Well, even if the stronghold won't be such a strong focus, I will still buy this game.

 

One thing that this game could borrow from the New World of Darkness 2.0 (the God Machine Chronicle) is the Beaten Down condition. Basically, at the start of any fight in the GMC, the DM decides if the fight will be to the death. If it's not to the death, then after taking a certain amount of damage (IIRC, half their HP), the losing side gets the Beaten Down condition. They can no longer take any hostile actions. This allows for a combat-heavy game without the party turning into mass-murdering psychos, e.g. you can be an action hero vampire/werewolf/mage without blowing your Humanity/Harmony/Wisdom.
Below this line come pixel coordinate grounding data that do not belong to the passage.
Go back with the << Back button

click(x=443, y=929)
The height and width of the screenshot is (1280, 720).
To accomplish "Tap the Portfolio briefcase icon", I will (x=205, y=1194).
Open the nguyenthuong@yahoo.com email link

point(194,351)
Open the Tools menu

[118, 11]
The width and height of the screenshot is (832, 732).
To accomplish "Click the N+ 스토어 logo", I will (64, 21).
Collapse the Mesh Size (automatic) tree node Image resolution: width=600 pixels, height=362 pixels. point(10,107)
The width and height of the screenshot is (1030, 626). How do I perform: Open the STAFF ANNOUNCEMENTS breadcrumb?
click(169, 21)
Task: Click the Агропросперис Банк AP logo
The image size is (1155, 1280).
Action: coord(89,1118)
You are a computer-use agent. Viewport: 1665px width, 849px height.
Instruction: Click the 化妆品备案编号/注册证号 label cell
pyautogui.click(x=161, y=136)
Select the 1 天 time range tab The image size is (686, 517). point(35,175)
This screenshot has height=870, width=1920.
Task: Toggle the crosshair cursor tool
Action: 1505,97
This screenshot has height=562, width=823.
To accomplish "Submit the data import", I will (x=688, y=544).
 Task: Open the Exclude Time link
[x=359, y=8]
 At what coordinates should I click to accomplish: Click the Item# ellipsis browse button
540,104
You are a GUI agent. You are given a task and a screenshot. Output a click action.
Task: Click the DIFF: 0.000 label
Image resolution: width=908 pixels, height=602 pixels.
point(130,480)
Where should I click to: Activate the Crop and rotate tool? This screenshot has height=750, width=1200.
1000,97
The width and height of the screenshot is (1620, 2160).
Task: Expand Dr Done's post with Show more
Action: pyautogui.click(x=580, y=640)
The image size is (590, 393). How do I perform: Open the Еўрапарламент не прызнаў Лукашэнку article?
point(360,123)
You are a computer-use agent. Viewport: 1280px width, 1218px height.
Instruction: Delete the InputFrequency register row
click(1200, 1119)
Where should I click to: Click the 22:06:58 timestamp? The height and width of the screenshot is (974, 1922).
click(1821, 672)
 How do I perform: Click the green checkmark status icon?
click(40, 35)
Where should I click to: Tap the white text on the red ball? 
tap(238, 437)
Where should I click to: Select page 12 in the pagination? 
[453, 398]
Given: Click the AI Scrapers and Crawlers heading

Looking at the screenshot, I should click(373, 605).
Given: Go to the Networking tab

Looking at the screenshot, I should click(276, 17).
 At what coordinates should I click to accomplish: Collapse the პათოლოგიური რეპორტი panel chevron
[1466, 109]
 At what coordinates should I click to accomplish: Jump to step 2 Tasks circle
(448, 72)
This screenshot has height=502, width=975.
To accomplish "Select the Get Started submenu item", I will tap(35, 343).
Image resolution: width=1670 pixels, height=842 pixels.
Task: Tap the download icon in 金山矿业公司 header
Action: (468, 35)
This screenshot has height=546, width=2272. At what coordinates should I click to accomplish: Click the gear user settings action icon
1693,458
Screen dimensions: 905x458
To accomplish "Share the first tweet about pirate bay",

Of course, if the fight is to the death, then neither side gets Beaten Down and the fight continues until one side remains (either the other side is all dead or the survivors ran away).

 

Idea: Maybe there will be an Intimidate combat option that will allow you to instantly win a fight (the enemies run away and/or despawn) if their morale is low? Maybe tie the check to the Resolve stat, which sounds analogous to the Charisma stat in D&D. Or maybe whatever the primary stat of your main character is, e.g. if he's a wizard, then you can take the Intimidate combat action to make an attribute check using the wizard's primary stat, whatever it is, and if it's successful, the fight ends.

 

What do you think?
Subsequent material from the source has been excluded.